> _The data_:
::::::::::

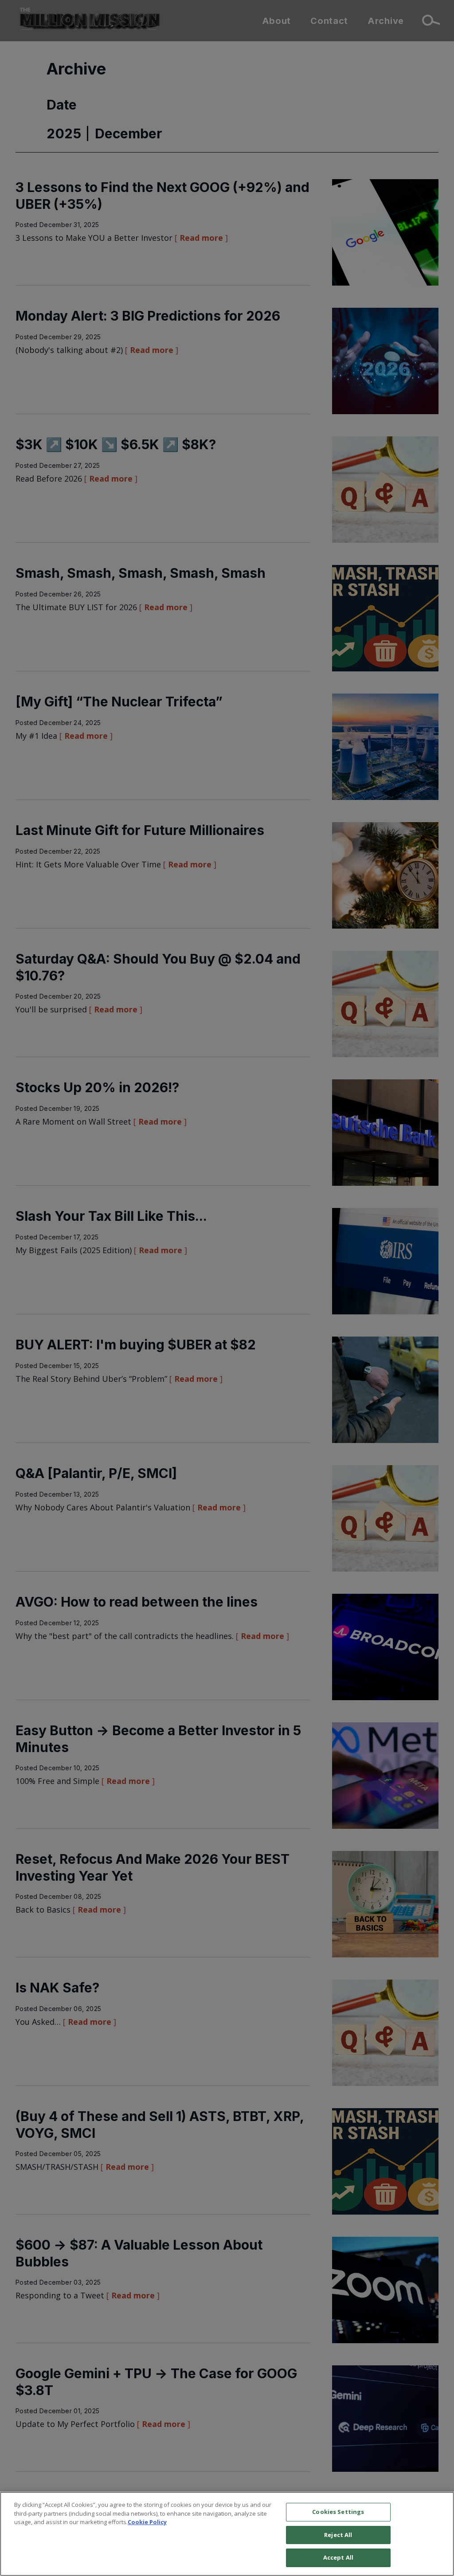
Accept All (338, 2557)
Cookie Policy (147, 2522)
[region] (227, 2534)
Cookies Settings (338, 2512)
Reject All (338, 2535)
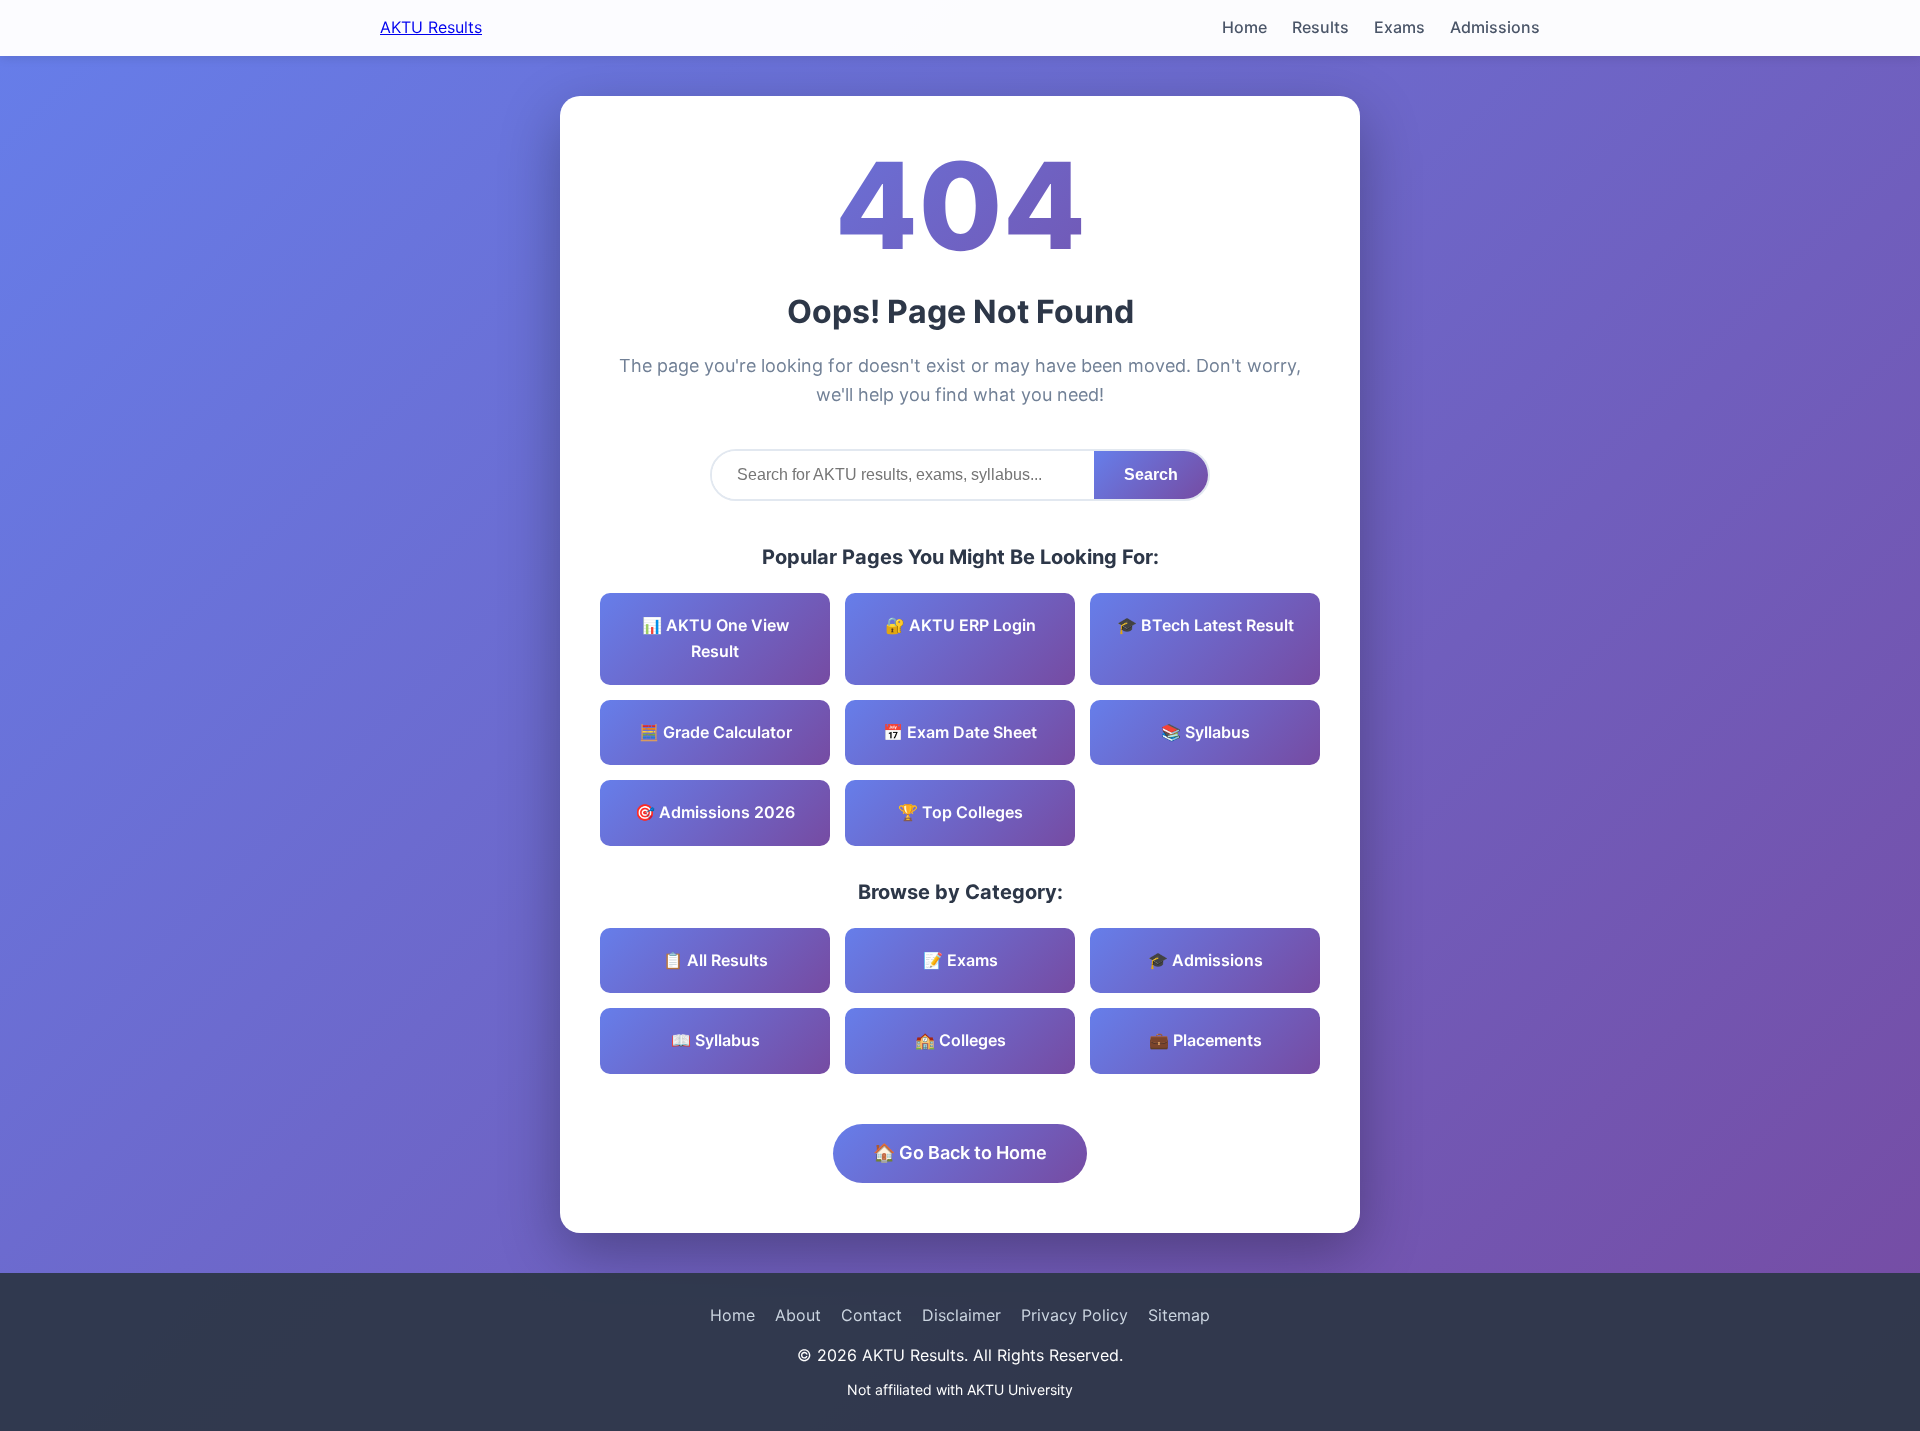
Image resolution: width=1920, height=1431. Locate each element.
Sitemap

::::::::::

> _Action item_: Please repeat exactly the lines from the one containing "Reject All (338, 2535)" through the last line of the records, both included, and leave out the pictures.

> _Your response_:
Reject All (338, 2535)
Image resolution: width=1920, height=1431. Locate each element.
Sitemap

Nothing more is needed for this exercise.